Your goal ::
Starting at the line containing "This screenshot has width=580, height=777." and ending at the end of the records, change "Zoom" to "Pan" and give those lines again with nothing else altered.

# # # # # # #

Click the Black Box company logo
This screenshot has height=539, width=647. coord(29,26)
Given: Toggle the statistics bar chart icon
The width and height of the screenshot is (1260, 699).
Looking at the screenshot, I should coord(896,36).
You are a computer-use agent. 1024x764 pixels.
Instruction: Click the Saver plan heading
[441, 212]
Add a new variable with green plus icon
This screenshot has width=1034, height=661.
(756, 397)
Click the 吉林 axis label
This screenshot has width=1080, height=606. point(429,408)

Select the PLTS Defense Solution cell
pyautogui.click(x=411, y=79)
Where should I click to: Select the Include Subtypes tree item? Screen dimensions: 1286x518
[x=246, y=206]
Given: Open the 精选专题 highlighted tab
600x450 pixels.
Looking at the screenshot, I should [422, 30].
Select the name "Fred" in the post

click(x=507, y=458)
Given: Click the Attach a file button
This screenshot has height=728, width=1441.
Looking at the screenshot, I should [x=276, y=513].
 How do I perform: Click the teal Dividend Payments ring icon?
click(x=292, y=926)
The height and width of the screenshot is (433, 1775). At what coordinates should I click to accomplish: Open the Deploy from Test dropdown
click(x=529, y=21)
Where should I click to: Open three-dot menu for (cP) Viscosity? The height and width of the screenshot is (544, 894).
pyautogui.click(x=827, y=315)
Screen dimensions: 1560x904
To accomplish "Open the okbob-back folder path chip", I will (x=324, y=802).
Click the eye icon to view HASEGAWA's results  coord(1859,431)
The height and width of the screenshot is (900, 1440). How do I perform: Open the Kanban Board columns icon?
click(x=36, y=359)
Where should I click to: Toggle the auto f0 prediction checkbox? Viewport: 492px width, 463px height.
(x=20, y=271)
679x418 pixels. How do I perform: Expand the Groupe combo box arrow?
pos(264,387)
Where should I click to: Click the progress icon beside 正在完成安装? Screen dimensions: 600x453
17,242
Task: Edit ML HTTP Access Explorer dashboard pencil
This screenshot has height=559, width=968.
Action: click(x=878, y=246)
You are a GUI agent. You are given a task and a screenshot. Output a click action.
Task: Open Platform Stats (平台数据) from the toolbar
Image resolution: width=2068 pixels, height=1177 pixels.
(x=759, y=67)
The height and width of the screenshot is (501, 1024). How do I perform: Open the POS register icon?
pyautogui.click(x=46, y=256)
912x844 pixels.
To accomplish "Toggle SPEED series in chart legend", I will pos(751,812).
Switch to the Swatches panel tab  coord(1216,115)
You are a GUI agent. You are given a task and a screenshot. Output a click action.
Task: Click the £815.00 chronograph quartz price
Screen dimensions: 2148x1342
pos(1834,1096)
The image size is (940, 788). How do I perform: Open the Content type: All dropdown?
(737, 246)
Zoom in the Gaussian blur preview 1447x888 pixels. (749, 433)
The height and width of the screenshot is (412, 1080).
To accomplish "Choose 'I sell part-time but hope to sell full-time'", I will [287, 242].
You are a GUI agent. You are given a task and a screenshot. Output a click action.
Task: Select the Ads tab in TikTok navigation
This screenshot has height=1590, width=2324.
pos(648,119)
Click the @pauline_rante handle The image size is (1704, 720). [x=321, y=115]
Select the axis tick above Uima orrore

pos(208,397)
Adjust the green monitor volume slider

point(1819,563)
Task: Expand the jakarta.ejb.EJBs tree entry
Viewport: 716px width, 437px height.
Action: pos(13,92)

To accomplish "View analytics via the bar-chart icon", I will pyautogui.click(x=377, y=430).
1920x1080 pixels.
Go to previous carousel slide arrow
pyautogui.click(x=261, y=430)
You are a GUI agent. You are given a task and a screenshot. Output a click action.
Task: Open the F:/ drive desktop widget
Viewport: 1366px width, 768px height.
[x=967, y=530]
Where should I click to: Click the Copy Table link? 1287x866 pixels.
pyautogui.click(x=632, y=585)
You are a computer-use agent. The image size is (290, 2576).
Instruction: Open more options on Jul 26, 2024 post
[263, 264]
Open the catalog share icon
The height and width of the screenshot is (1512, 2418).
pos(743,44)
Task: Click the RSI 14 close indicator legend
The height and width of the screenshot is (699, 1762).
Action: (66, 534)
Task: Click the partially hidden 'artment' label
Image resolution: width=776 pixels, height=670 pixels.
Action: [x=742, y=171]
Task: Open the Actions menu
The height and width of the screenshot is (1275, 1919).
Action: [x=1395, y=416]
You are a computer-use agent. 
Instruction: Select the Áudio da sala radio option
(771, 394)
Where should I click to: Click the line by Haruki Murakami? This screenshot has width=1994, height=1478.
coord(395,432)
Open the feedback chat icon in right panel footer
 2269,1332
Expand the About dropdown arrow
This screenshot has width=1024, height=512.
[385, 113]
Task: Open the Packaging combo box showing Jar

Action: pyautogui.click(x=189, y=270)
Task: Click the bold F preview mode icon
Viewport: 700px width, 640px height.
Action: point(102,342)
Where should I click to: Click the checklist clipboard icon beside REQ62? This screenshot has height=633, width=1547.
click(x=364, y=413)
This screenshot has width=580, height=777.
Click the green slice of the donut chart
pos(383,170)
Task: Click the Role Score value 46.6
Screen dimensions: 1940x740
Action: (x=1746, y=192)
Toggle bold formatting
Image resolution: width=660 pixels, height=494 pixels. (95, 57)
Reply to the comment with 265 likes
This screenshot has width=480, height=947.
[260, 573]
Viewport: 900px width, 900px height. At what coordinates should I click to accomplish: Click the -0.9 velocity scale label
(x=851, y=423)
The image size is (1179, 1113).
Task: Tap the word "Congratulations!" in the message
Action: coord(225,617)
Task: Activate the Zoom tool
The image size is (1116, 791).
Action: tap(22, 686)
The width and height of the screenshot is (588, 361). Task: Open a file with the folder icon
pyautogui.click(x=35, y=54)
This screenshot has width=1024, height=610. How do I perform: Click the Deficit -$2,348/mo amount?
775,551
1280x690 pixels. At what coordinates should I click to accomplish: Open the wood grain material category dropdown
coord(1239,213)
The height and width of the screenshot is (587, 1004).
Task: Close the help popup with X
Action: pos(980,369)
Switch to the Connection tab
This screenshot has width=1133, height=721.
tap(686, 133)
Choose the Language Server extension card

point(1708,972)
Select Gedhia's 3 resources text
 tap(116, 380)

# # # # # # #

The completed task ::
This screenshot has width=580, height=777.
Click the green slice of the donut chart
pos(383,170)
Task: Click the Role Score value 46.6
Screen dimensions: 1940x740
Action: (x=1746, y=192)
Toggle bold formatting
Image resolution: width=660 pixels, height=494 pixels. (95, 57)
Reply to the comment with 265 likes
This screenshot has width=480, height=947.
[260, 573]
Viewport: 900px width, 900px height. At what coordinates should I click to accomplish: Click the -0.9 velocity scale label
(x=851, y=423)
The image size is (1179, 1113).
Task: Tap the word "Congratulations!" in the message
Action: coord(225,617)
Task: Activate the Pan tool
The image size is (1116, 791).
Action: tap(22, 686)
The width and height of the screenshot is (588, 361). Task: Open a file with the folder icon
pyautogui.click(x=35, y=54)
This screenshot has width=1024, height=610. How do I perform: Click the Deficit -$2,348/mo amount?
775,551
1280x690 pixels. At what coordinates should I click to accomplish: Open the wood grain material category dropdown
coord(1239,213)
The height and width of the screenshot is (587, 1004).
Task: Close the help popup with X
Action: pos(980,369)
Switch to the Connection tab
This screenshot has width=1133, height=721.
tap(686, 133)
Choose the Language Server extension card

point(1708,972)
Select Gedhia's 3 resources text
 tap(116, 380)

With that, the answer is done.